The MoCCA Festival has always been a show people enjoyed and attended for the energy and opportunity to support the less-mainstream comics and creators, but the event was always found lacking in one way or another. Perhaps the most infamous example being the 2009 show, when the heat at the show’s venue — The 69th Regiment Armory — ruined the mood. This year, under the new management of the Society of Illustrators, it looked and felt like a new show, from the time you first stepped in the door.
The badges were illustrated by Brandon Graham, with different designs depending on which type of badge one had, while the artwork on the poster, program and banners was by Michael DeForge. While the Armory used to be an open space, now it was separated into aisles by red curtains, marked with banners and tables covered with black table clothes. There were fewer aisles, but they were wider and shorter, and the effort put into making the space look visually pleasing and dynamic was noticable.
It wasn’t simply about dressing up the area, though. There was a cafe, which was nothing special, but it was a nice addition, offering space for sitting down so people could relax without leaving the building. The highlight of the changes had to be the art exhibition. Dozens of pieces of artwork were on display, from past masters and the show’s guests of honor, Bill Griffith and Jillian Tamaki.
The Society’s efforts managed to change more than a few minds about the festival. Executive director Anelle Miller has mended fences and built new relationships, making it clear why she’s developed such a good reputation since she took the helm at the Society in 2007. The Society’s two major exhibitions right now are Bill Griffith and Harvey Kurtzman, and it’s gone all out on not just assembling a great exhibit of Kurtzman’s work, but promoting it as both an important educational and artistic opportunity.
One of this year’s changes was the establishment of the MoCCA Arts Festival Awards of Excellence, which was aimed at honoring young cartoonists handmaking or self-publishing new work. The panel composed of Karen Beger, Gary Groth, Nora Krug, Paul Pope and David Mazzuchelli selected Simon Arizpe, Greg Benton, Kim Ku, Jane Mai, Nick Offerman, Kenan Rubenstein, and Andrea Tsurumi. If the award and recognition alone weren’t enough, every winning artist’s work will be on display at the Society from May 21 to June 6.

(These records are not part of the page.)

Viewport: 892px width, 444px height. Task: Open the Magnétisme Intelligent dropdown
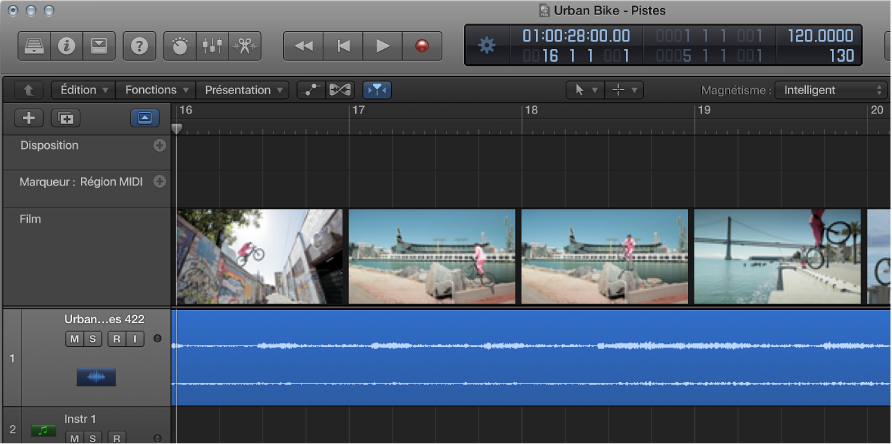[x=830, y=90]
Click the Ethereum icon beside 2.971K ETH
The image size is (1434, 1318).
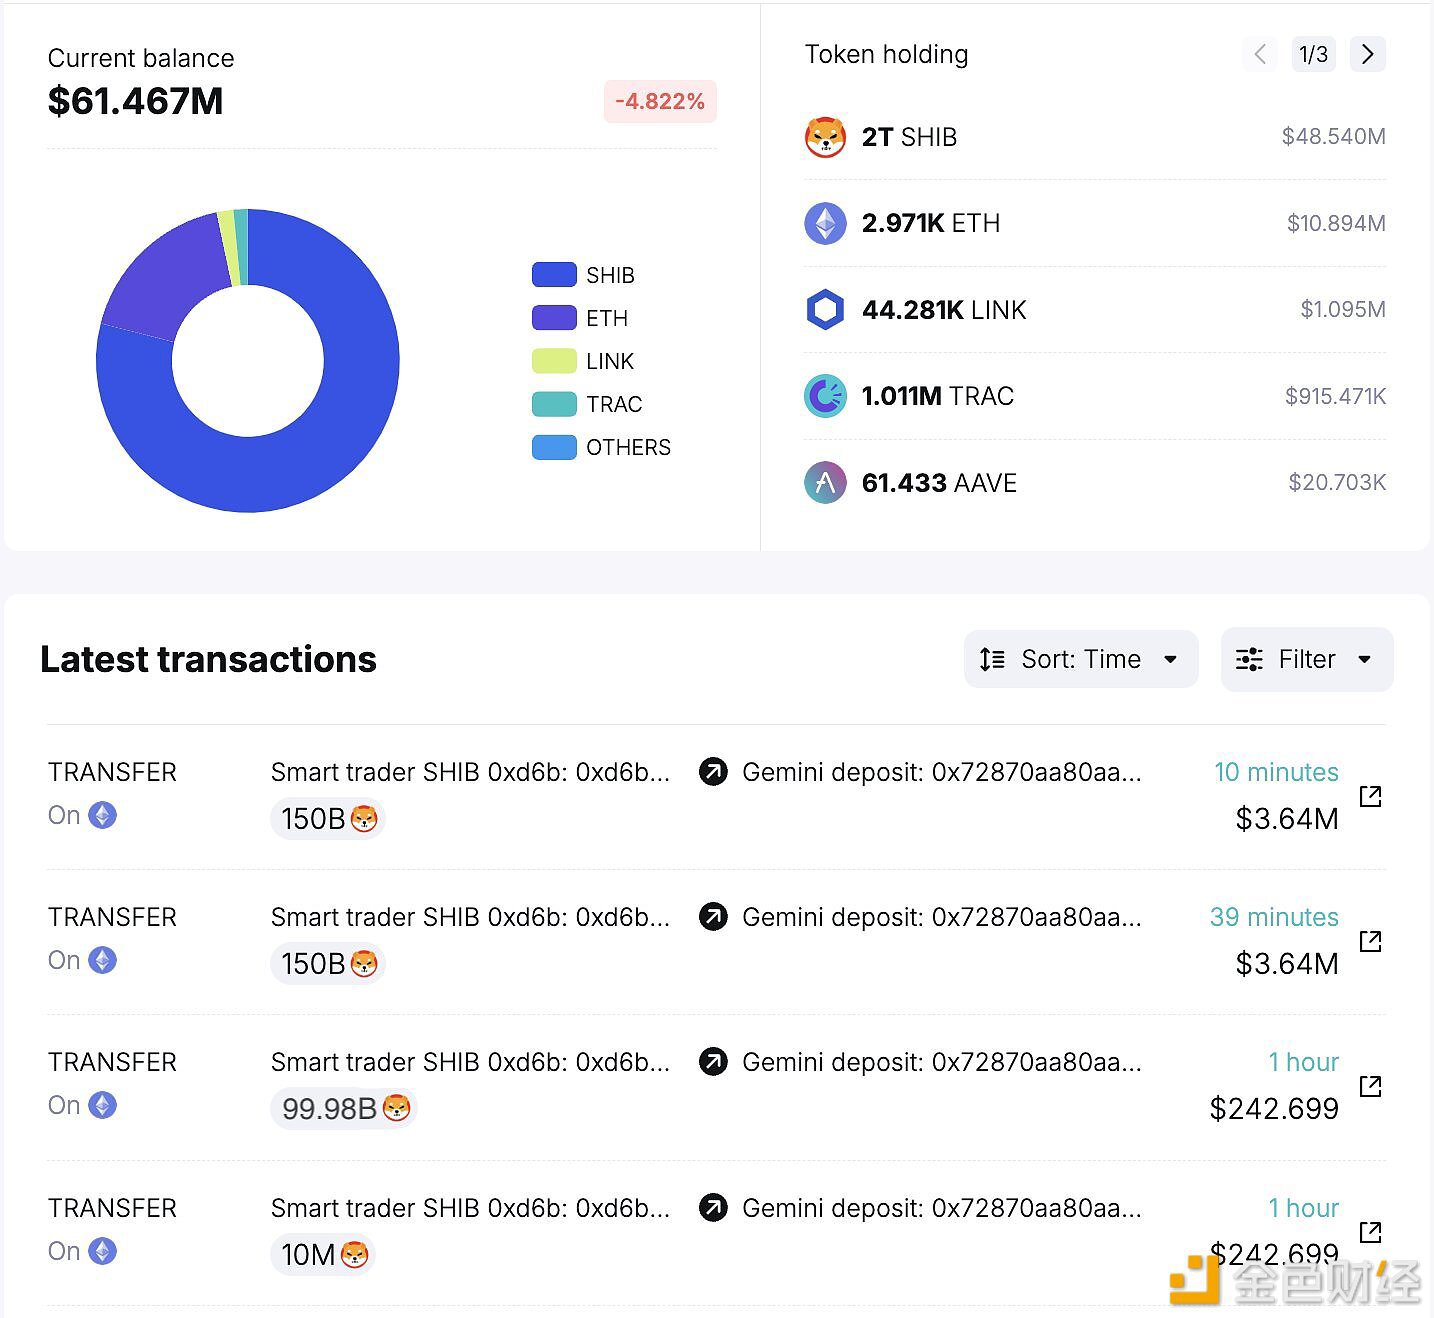(825, 223)
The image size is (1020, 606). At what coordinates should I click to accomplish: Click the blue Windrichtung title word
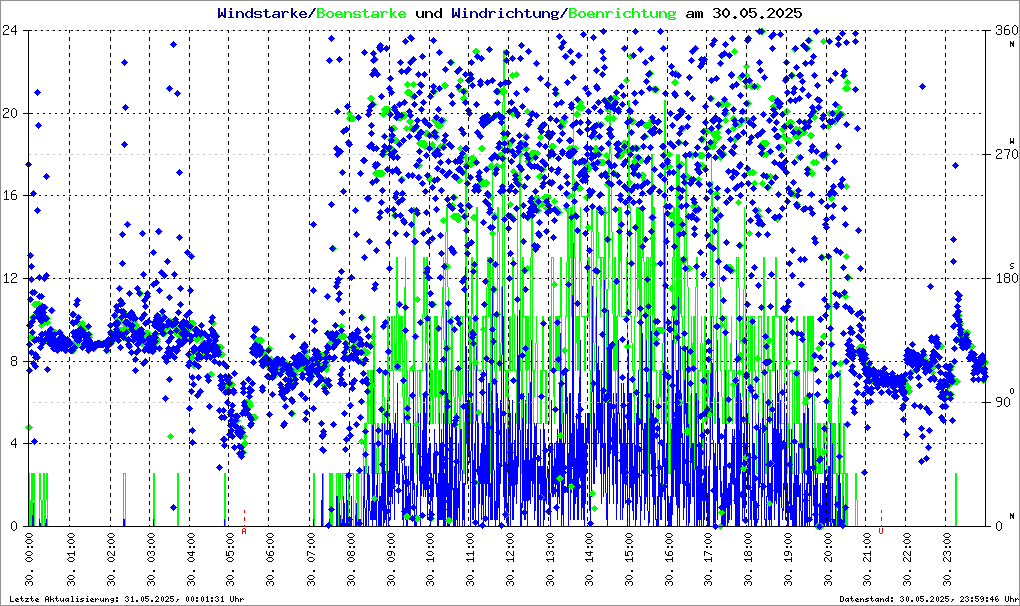506,13
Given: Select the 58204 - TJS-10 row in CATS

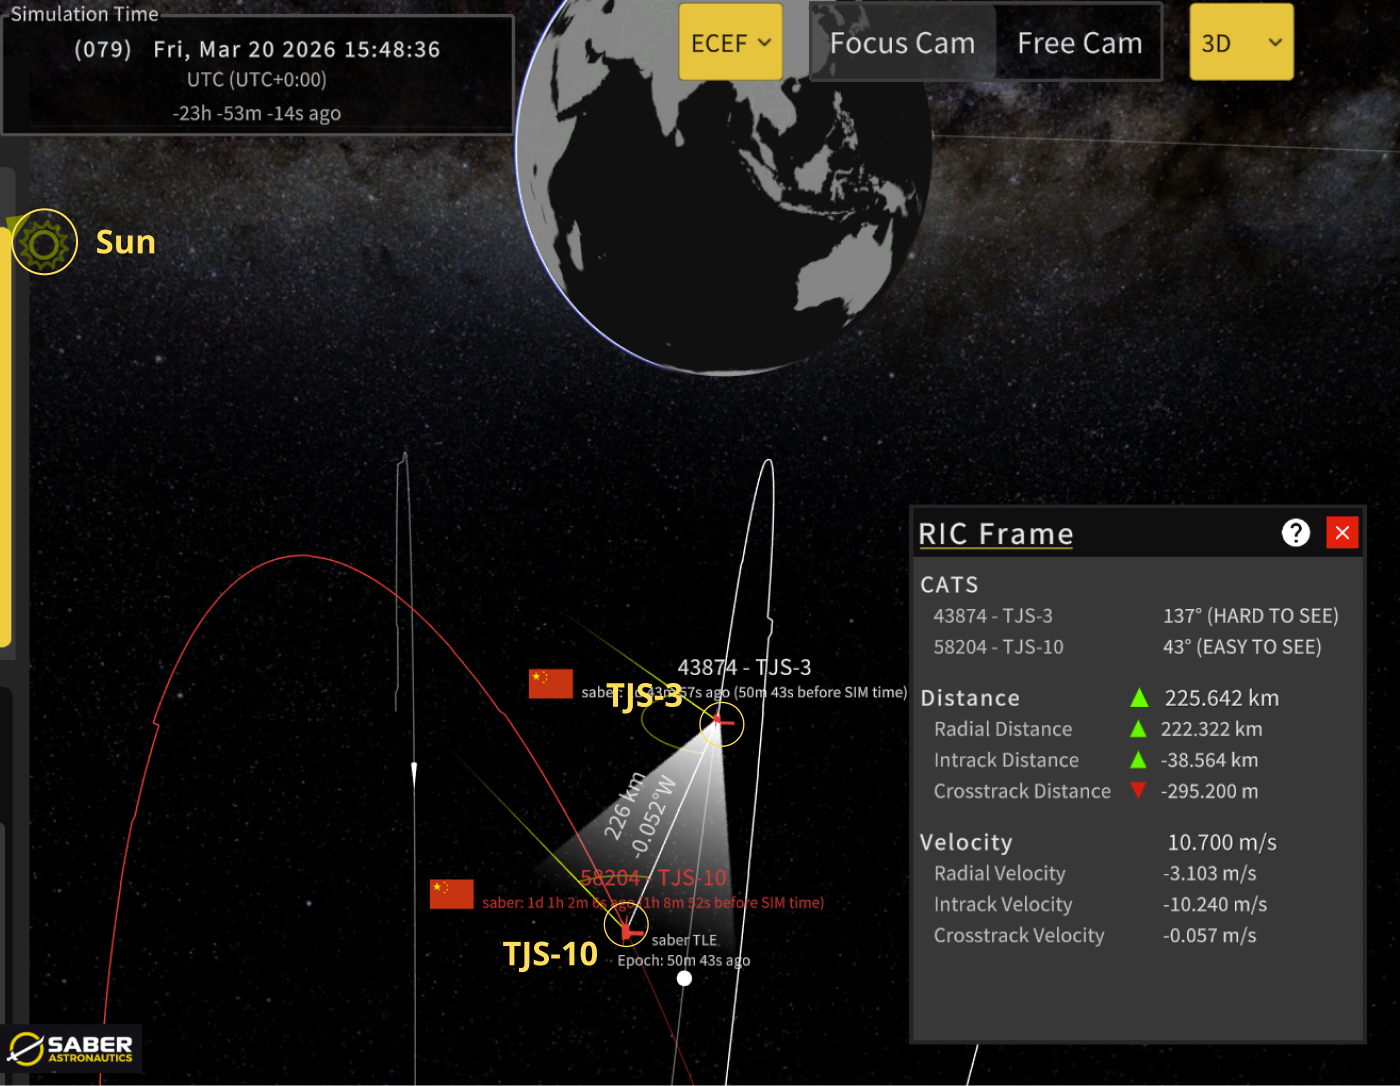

Benton’s book “B+F: Book One” was declared by many people to be the book of the show, but a number of publishers and cartoonists debuted notable works at the festival. Ben Katchor, Darryl Cunningham, Bob Fingerman, Miriam Katin, Lucy Knisley, Peter Kuper, James Romberger and Marguerite Van Cook and many others were there with new and recent books.
That’s not to say that there were no controversies. Before the festival, a number of people were complaining about the table prices. Some objected to the fact that there would be an award attached to the show and the eligibility requirements. As with any show, there are always some annoyances like crowded aisles and people — including this reporter — who held conversations where people were trying to walk.

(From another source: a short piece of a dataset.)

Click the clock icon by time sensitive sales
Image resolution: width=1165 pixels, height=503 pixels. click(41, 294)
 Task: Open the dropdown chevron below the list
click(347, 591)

One of the joys of MoCCA has always been that it’s in New York and attracts such a wide range of people, both from inside and outside the city. Panels this year included people like Paul Levitz and Peter Kuper, Arnold Roth and Bill Plympton, Denny O’Neil and Bob Fingerman. It attracts people who aren’t exhibiting but will wander the aisles in search of new comics and old friends. It’s an opportunity to see a famous cartoonist pass and debate whether to say something to them.
It was hard not to enjoy the show and feel optimistic about its future. More than one person joked that this might be the first MoCCA show where no one has anything to complain about. Independent comics can be a tough business, and for a show like this, one of the most important aspects can be social. It offers a chance to meet people, to find new work, but also to establish that there is an interest in and passion for doing work that’s different. The Society of Illustrators did a lot to foster that sense of community over the weekend. It should be interesting to see what they do next.